# Clever Dripper



## James811 (May 10, 2014)

Hey guys. I have a few brewers. Usually end up using the aeropress or Kalita. I have a clever, but it gets little use. Mainly because it never seems to drain fully, and when using a grind like I would for an immersion brew such as the inverted aeropress it takes about 3 minutes to drain, most recipes say a 45 second drain is ideal but to get that time I have to use a grind size that is similar to whole coffee beans (maybe a small exaggeration there)

Any tips?

What drain time do you all shoot for?


----------



## MWJB (Feb 28, 2012)

Forget drain time, concentrate on steep time, between fill & drain.

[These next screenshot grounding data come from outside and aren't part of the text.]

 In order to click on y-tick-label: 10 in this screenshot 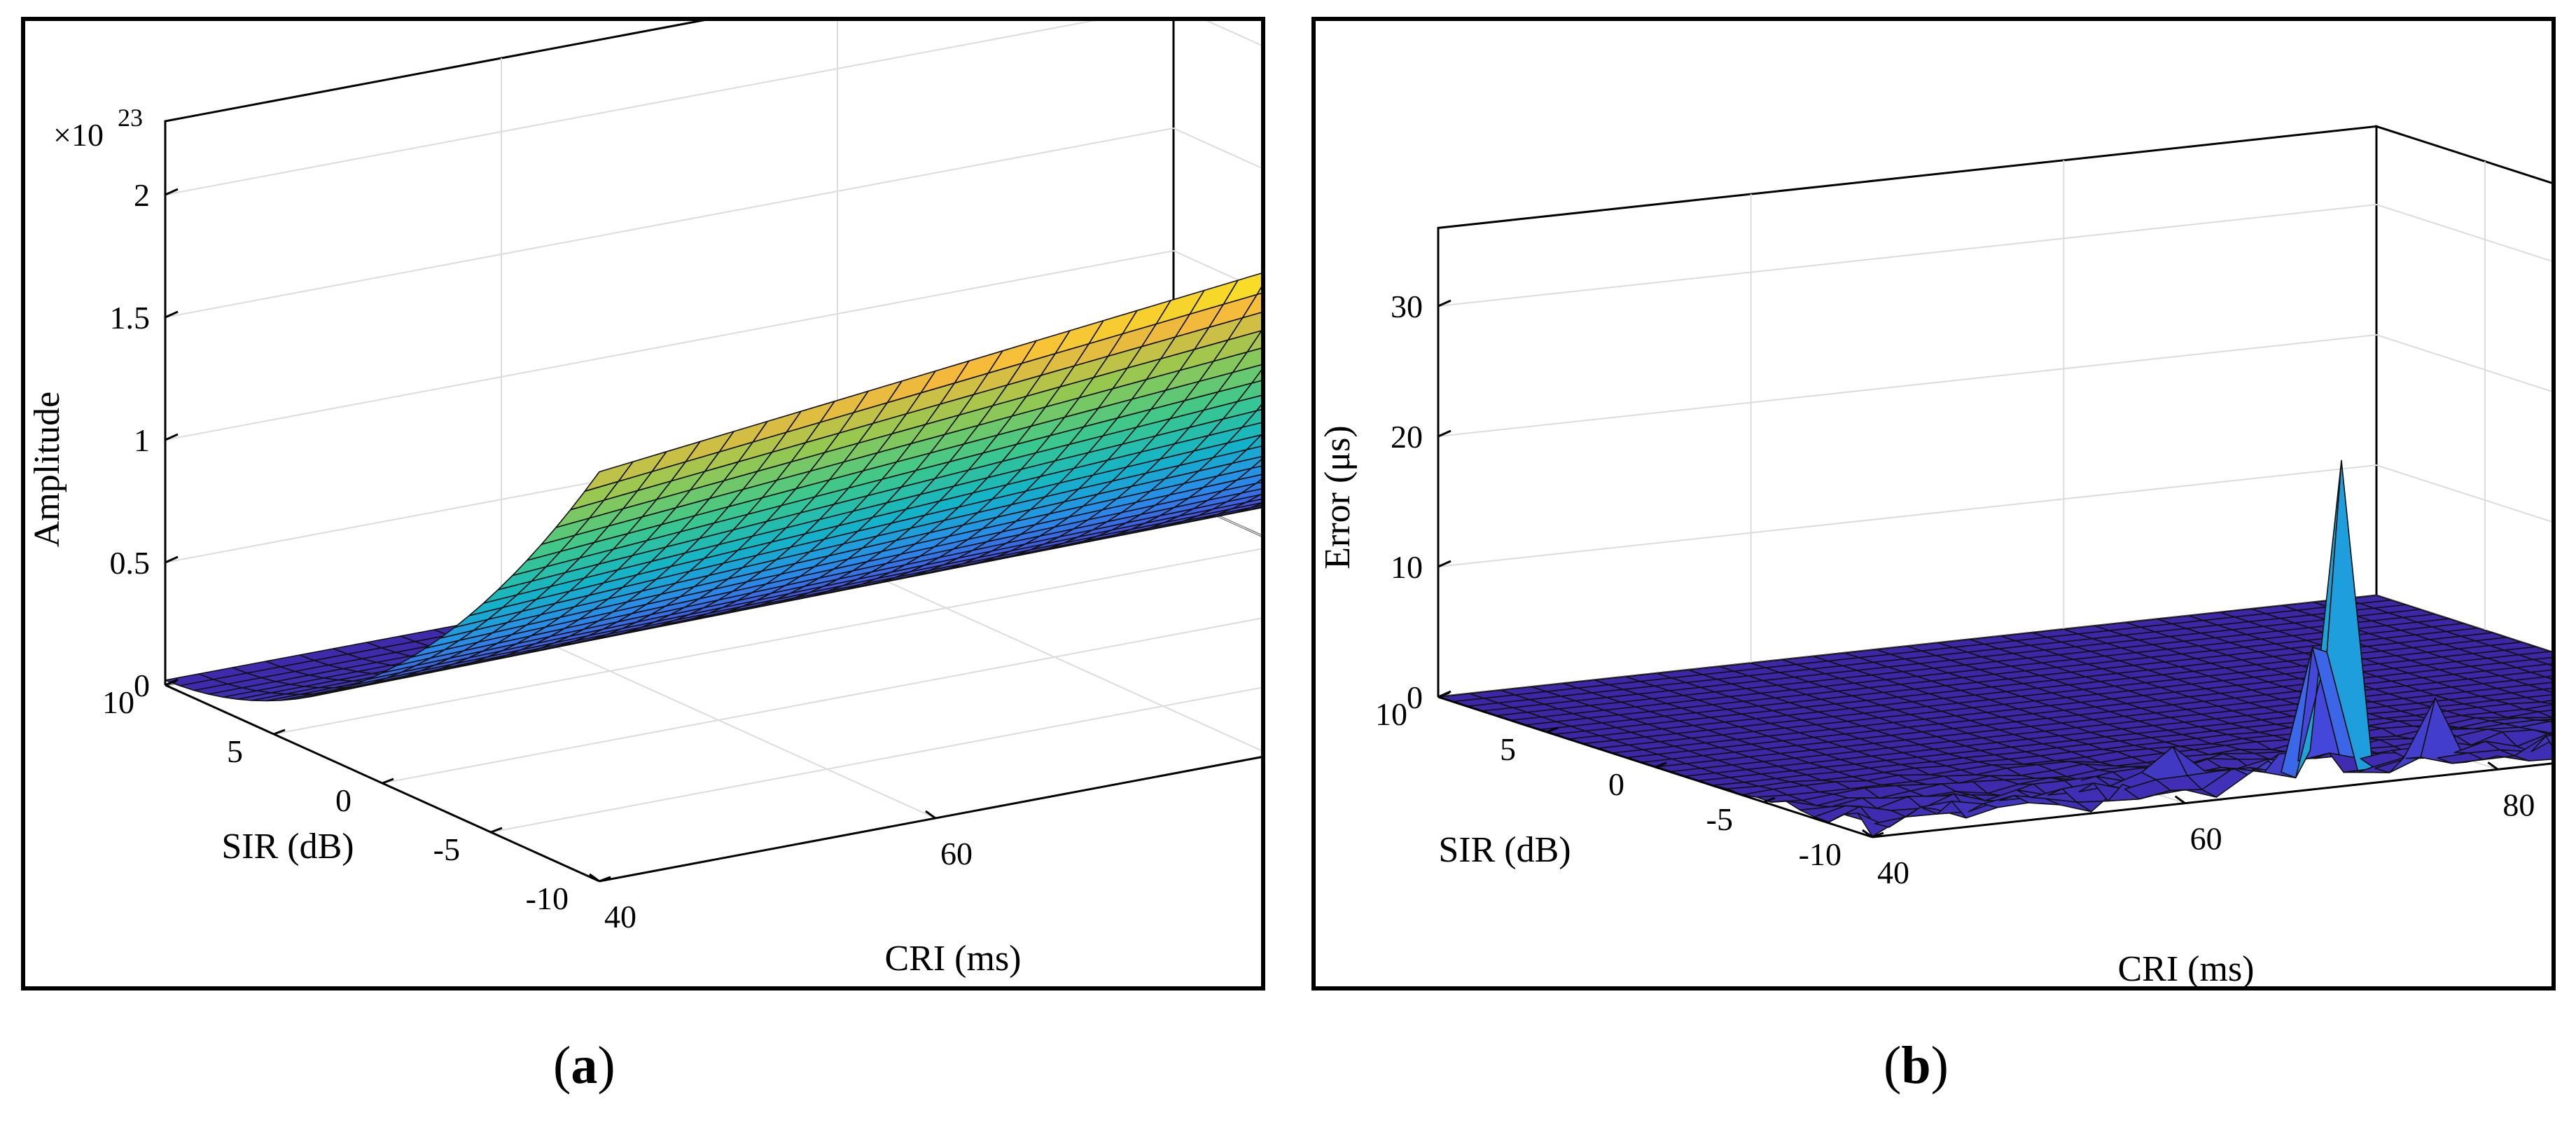, I will do `click(1391, 714)`.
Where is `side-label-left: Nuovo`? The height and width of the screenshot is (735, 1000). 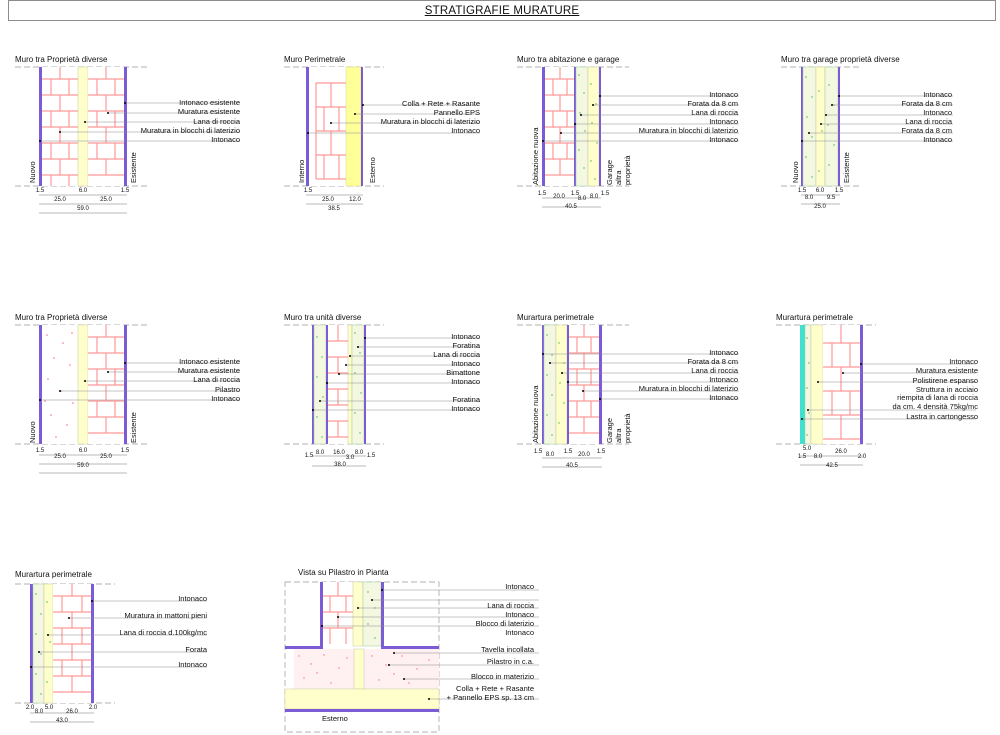
side-label-left: Nuovo is located at coordinates (32, 432).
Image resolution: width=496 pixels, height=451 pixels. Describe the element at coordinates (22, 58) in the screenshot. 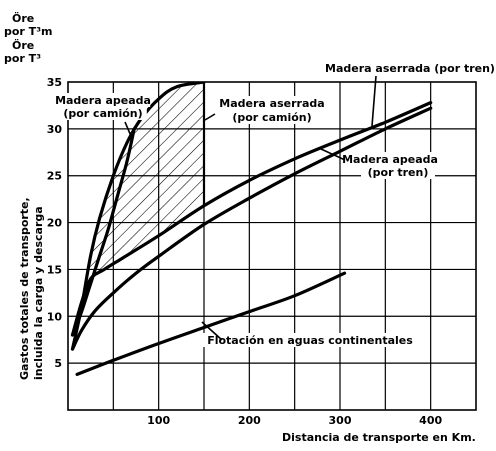

I see `unit-label-bottom-line2: por T³` at that location.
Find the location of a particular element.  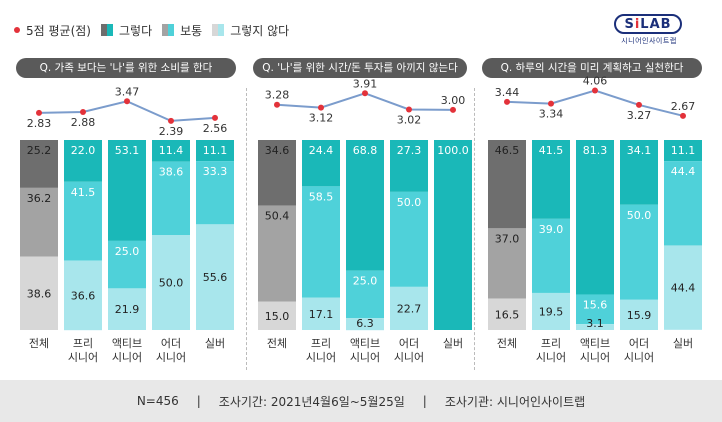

Drain time is just indicative of grind size, if you grind coarse for a fast drain time your extraction will be low/low side of normal. If you grind fine for a medium/high extraction, your draw down will be longer...but in either scenario, the draw down has little impact on the extraction, it always adds a little, but only a little however long draw down takes.

Some of the sweetest, cleanest brews I have had took 4-6min to draw down.

Short draw downs of 30-60seconds seem to be based on siphon practice, but you have pressure pulling the brewed coffee into the lower chamber in that scenario.


----------



## Beanosaurus (Jun 4, 2014)

What MWJB said.

Also do you add your coffee in first or after you've poured water in?

If the former - that may be the issue.

Otherwise go by taste - I got one of these for christmas and LOVE IT


----------



## Hairy_Hogg (Jul 23, 2015)

There is also 30+ min brews to be considered with the CCD, never had a really bad one. Tea cosy or towels are your friend if you are going longer...


----------



## urbanbumpkin (Jan 30, 2013)

Great piece of kit. I use mine everyday at work 30 mins brews plus. You can do quicker ones but longer are sweeter!


----------



## Scotford (Apr 24, 2014)

I've stopped cupping at work in favour of a standard CCD recipe for tasting with the team now. Basically impossible to screw up and delivers very repeatable results accurately.


----------



## James811 (May 10, 2014)

What's your recipe @Scotford


----------



## Scotford (Apr 24, 2014)

James811 said:


> What's your recipe @Scotford


20g dose. 300g brew water. 5 minute brew. Always ground at number 17 on our EK. Taste at 9 min.


----------